Europäischer Rat in Nizza 2000 - Vertrag von Nizza

(v.l.n.r.) Bundeskanzler Gerhard Schröder, der Staatspräsident der Republik Frankreich, Jacques Chirac, der Premierminister der Republik Frankreich, Lionel Jospin, und der Bundesminister des Auswärtigen, Joschka Fischer. 

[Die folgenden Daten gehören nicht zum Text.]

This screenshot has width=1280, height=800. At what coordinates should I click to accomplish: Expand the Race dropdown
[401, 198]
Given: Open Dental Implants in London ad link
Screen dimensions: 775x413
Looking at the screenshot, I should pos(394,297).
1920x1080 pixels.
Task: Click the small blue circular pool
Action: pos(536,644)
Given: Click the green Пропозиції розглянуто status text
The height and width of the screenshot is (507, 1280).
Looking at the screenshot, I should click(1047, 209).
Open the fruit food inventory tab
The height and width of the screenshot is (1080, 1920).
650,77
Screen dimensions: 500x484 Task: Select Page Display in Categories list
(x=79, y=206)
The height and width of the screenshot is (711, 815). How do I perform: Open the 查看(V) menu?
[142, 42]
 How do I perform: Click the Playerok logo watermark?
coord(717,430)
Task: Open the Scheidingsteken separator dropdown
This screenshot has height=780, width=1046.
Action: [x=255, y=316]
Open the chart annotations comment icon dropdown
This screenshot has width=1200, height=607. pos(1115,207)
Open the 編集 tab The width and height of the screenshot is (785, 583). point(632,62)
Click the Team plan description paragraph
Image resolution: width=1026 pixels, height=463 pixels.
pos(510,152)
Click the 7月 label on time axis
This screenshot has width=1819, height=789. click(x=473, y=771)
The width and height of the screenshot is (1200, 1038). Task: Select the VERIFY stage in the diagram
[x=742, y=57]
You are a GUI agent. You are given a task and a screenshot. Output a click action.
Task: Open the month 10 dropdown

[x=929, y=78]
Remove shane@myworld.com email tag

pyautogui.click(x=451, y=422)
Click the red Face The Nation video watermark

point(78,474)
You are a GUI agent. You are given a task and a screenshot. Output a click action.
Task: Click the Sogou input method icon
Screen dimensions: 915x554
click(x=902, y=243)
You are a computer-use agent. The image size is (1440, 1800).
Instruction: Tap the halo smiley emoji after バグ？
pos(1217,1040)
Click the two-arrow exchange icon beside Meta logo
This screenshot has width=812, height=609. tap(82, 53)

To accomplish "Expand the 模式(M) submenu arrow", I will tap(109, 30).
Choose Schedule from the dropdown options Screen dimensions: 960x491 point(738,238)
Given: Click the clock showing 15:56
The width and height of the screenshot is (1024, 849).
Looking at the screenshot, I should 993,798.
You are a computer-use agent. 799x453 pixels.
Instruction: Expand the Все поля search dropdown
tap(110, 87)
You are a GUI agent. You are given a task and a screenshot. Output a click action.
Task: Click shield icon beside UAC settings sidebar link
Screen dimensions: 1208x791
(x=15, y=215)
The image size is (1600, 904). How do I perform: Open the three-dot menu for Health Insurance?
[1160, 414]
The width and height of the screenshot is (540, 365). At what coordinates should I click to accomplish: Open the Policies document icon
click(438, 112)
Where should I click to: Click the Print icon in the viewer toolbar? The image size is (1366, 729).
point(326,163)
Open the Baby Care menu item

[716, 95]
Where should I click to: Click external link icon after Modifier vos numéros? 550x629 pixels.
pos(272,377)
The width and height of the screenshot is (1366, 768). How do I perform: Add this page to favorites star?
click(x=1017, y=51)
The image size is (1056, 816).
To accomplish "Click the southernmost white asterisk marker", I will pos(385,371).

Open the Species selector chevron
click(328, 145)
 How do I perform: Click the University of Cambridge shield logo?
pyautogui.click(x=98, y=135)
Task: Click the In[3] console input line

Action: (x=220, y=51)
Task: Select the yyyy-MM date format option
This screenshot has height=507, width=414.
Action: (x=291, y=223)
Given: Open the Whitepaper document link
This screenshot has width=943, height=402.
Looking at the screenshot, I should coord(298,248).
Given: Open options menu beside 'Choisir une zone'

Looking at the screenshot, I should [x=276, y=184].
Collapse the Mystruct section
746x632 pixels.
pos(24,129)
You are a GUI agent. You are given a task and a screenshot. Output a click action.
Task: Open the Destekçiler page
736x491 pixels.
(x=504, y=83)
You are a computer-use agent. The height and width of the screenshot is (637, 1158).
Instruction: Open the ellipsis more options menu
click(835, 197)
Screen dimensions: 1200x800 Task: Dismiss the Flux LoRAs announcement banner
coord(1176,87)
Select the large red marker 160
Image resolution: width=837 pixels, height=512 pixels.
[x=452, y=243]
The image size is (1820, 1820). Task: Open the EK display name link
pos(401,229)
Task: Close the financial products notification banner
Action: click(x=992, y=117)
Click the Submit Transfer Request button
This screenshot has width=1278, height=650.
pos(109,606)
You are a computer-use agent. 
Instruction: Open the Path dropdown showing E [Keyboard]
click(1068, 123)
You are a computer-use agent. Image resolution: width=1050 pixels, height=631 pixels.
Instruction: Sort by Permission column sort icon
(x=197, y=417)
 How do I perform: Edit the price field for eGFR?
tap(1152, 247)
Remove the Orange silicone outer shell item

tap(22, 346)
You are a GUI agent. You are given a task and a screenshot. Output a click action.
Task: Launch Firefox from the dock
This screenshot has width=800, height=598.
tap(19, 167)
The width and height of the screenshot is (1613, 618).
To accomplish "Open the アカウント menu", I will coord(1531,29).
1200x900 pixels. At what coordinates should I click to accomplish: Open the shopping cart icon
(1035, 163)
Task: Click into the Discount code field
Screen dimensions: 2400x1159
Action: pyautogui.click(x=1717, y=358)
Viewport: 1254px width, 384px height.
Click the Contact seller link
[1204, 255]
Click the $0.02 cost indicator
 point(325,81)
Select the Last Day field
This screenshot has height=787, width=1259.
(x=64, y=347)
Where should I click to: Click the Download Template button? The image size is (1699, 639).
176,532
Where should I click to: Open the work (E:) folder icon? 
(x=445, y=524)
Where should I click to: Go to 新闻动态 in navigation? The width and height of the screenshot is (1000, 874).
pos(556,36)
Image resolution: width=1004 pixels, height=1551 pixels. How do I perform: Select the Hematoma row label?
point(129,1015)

Frankreich übernimmt bereits zum 13. Mal die EU-Ratspräsidentschaft. Ein Datum, das während einer französischen Ratspräsidentschaft in die EU-Geschichte eingeht, ist der 11. Dezember 2000: Die Staats- und Regierungschefs beschließen den Vertrag von Nizza. Von deutscher Seite dabei: Der damalige Bundeskanzler Schröder (1.v.l.) und Außenminister Fischer (4.v.l.), hier mit Frankreichs Staatspräsident Chirac (2.v.l.) und Premierminister Jospin (3.v.l.). Das Abkommen leitet Reformen ein, um die Europäische Union vor allem auf die bevorstehende Ost- und Süderweiterung vorzubereiten. Denn zu den damals 15 EU-Mitgliedsländern sollten zwölf weitere hinzukommen.